For the last few months, you’ve been pushing yourself to new limits and your body has responded. In fact, it’s gotten so used to that high volume and level of intensity that it’s addicted to it. So when you take some of it away in taper, essentially, the body goes into withdrawal. Your mind goes off the deep end like an irrational ex and won’t listen to reason — it convinces you that you’re injured and creates phantom pains out of race nerves.

How can you tell if that new pain is real or just in your head?

If you’re experiencing a totally new pain that just showed up in the last week or two, for no apparent reason, it’s highly likely that it’s all in your head. Your mind is messing with you and throwing a “taper tantrum” in response to lower intensity training and the body’s recovery process. Now that you’re hyper aware of your impending race, you’re allowing yourself to be hyper aware of every little thing you feel in your body. The filter that told you the pain was NBD during training and allowed you to keep running has been switched off by a brain that thinks it has nothing better to do than turn butterflies into scorpions, sending shooting pain to various parts of the body.

RELAX. Stretch and foam roll, and take some deep breaths. If you have a regular yoga practice — do it. (But if you don’t, this isn’t the time to start!) Do what you normally do to chill out, occupy your mind with things other than your race and see if the pain fades in a day or two. If it doesn’t, get it checked out.

What if the pain is legit, and you’re thinking the worst?

If you’re truly freaking out — an old injury pops up, or you’re worried that nagging ache in your foot will progress to a stress fracture while descending the Queensboro Bridge — the only way to know for sure is to seek medical help.

So who should you call?

With limited time before race day and needing to prioritize rest above all else, your best bet is to head straight to a physical therapist. Most runners assume they need to see a sports ortho doc first, but that’s not the case. The reality is, if it’s a musculoskeletal issue, that doctor will prescribe physical therapy anyway because they entrust PTs to handle these types of injuries and pain. So cut to the chase and save time, energy and money on co-pays by booking an evaluation with a sports and orthopedic PT first. Try to get in a few times before your race. You’ll get the care you need sooner, and feel a lot less stressed without scrambling to fit in multiple doctor visits.

My legs don’t feel better from taper. They feel heavy and sluggish.

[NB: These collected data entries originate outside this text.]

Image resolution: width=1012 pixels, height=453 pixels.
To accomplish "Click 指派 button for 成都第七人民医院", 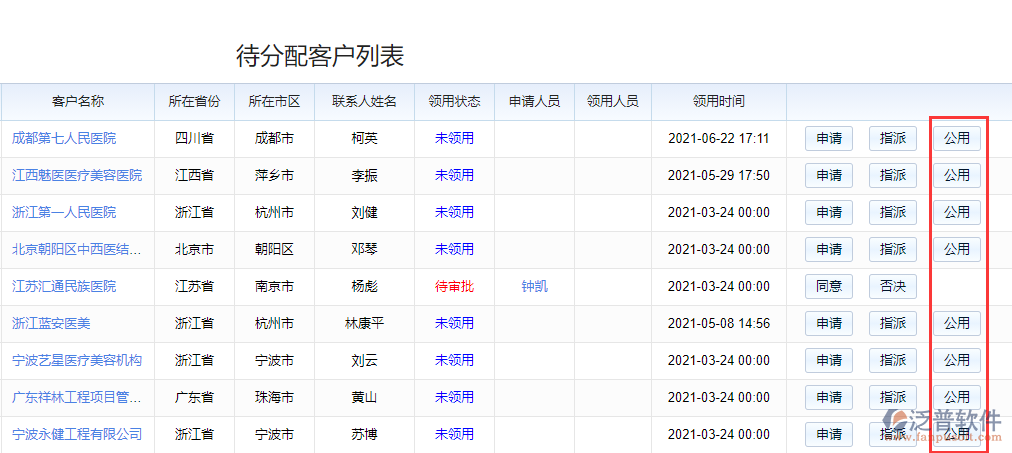I will (x=892, y=138).
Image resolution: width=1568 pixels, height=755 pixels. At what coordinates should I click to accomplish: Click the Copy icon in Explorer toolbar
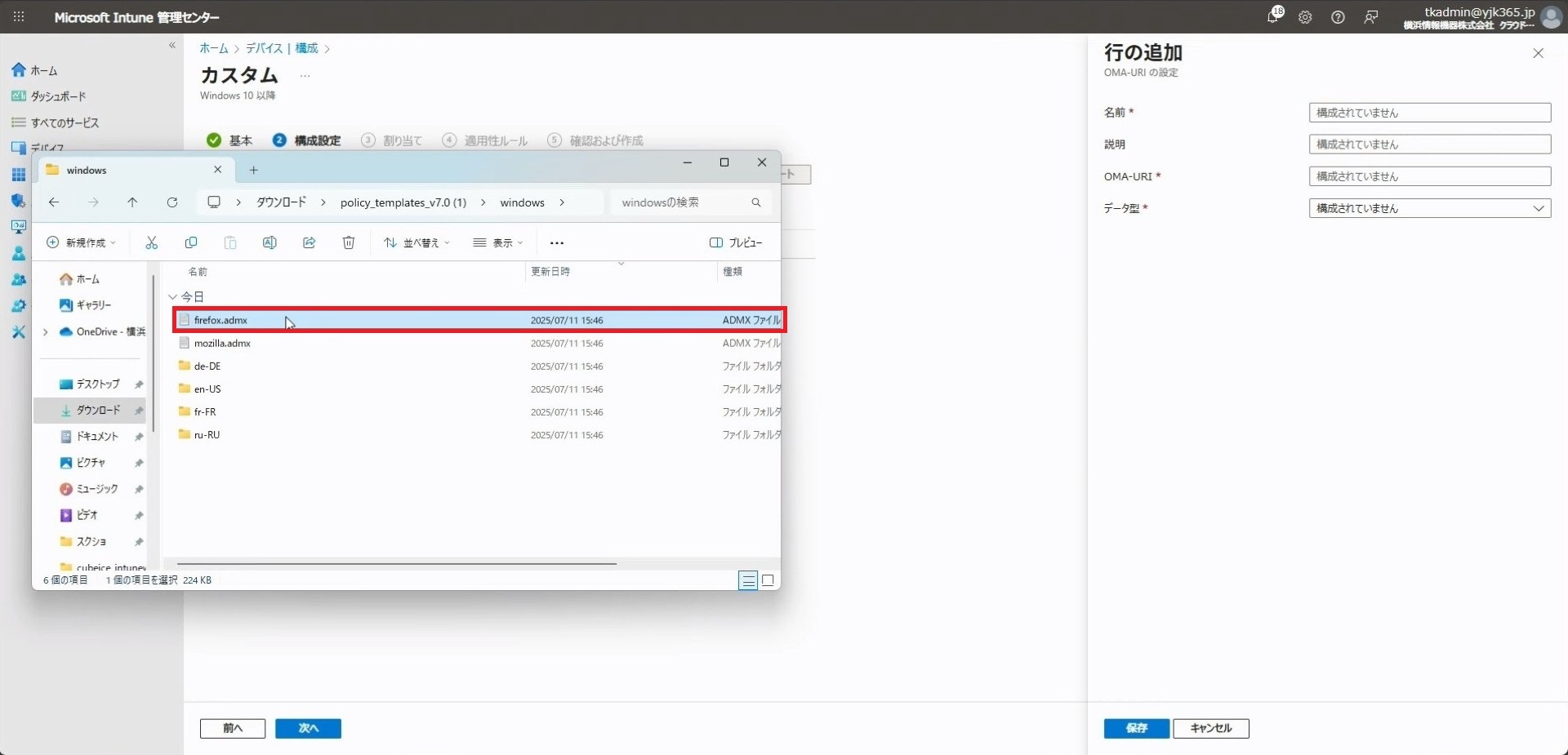(x=191, y=242)
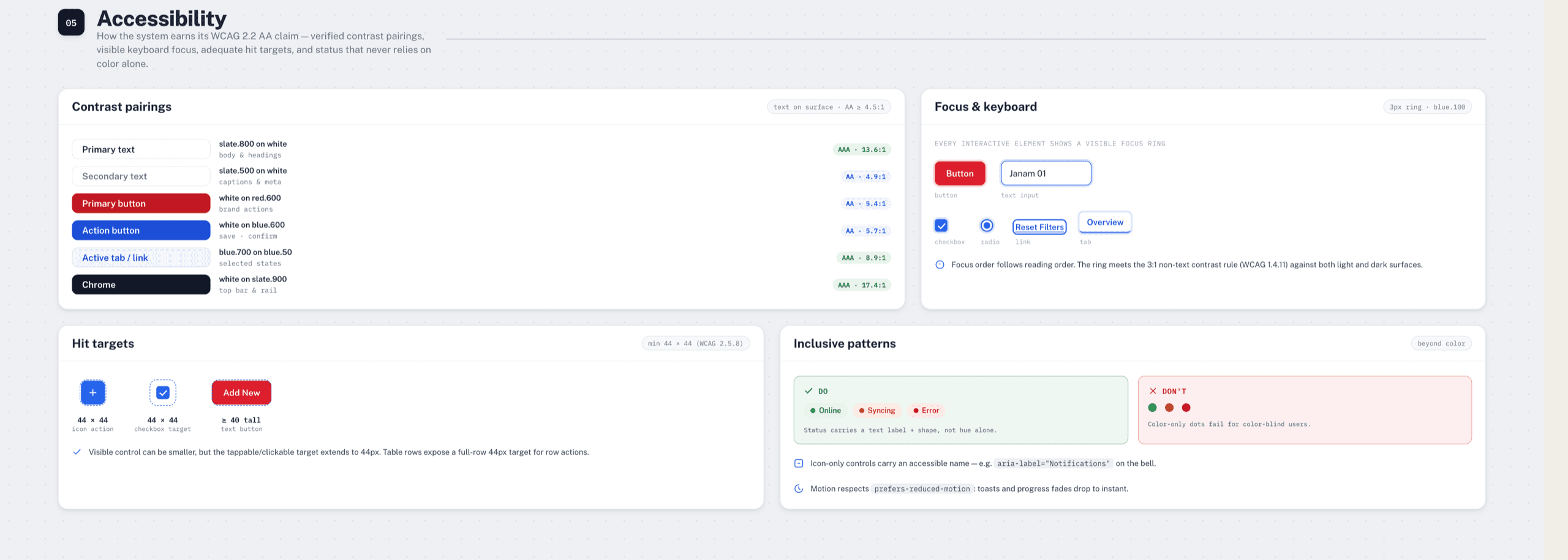Click the motion icon beside prefers-reduced-motion note
Screen dimensions: 1568x560
pyautogui.click(x=799, y=488)
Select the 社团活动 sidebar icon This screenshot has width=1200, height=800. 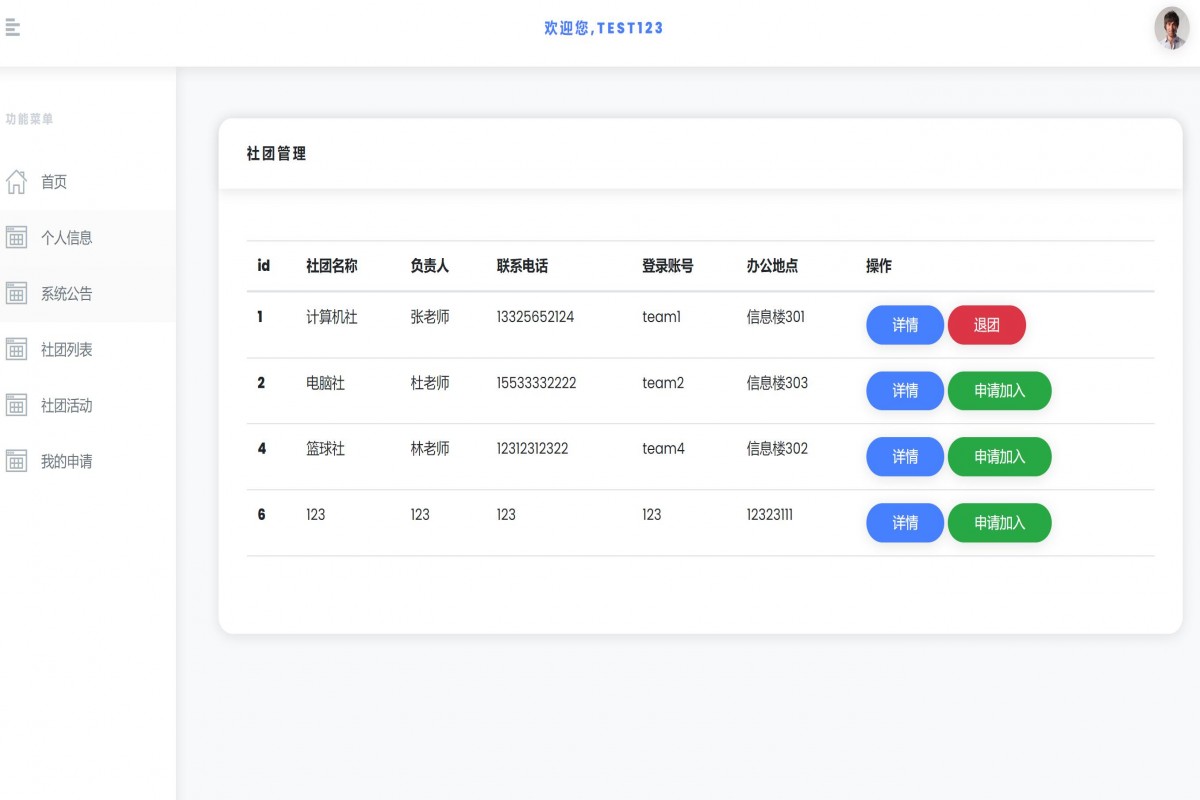(15, 404)
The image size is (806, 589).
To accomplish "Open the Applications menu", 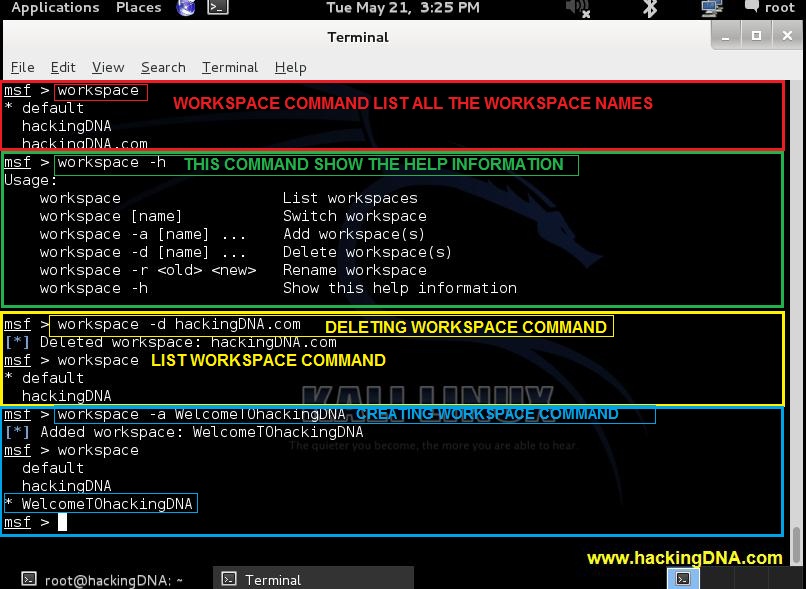I will click(55, 8).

That sensation of heaviness is a totally normal phase of taper as your body focuses on repairing itself. In the very last days leading up to your race, it could also be a result of your body holding on to a bit more water as you increase your carb intake. Execute a few short strides at the end of your shake-out runs. A stride is not a full-on sprint; just pick up the pace and heart rate for 15-20 seconds to feel more confident that your legs will remember how to respond on race day. And believe in the magic of race day! It really will all come together.

OK OK, I’m not actually injured. But how do I quiet that voice in my head?

Focus on what you CAN control. Read and re-read the race website and online race reports from other runners, and plan exactly when you’ll hit the expo to get your bib. Information and specific plans are kryptonite to doubt!

Visualize your perfect race from start to finish. Then visualize a version of the race where everything goes wrong, and solve each problem in your head. Knowing you can solve problems should they arise will give you even more confidence on race day. Before you fall asleep each night from now until the race, picture yourself crossing that finish line, looking strong, and utterly owning that moment.

Remember, race the first 20 miles with your legs and lungs. Leave the last 10K up to your heart and mind! GOOD LUCK.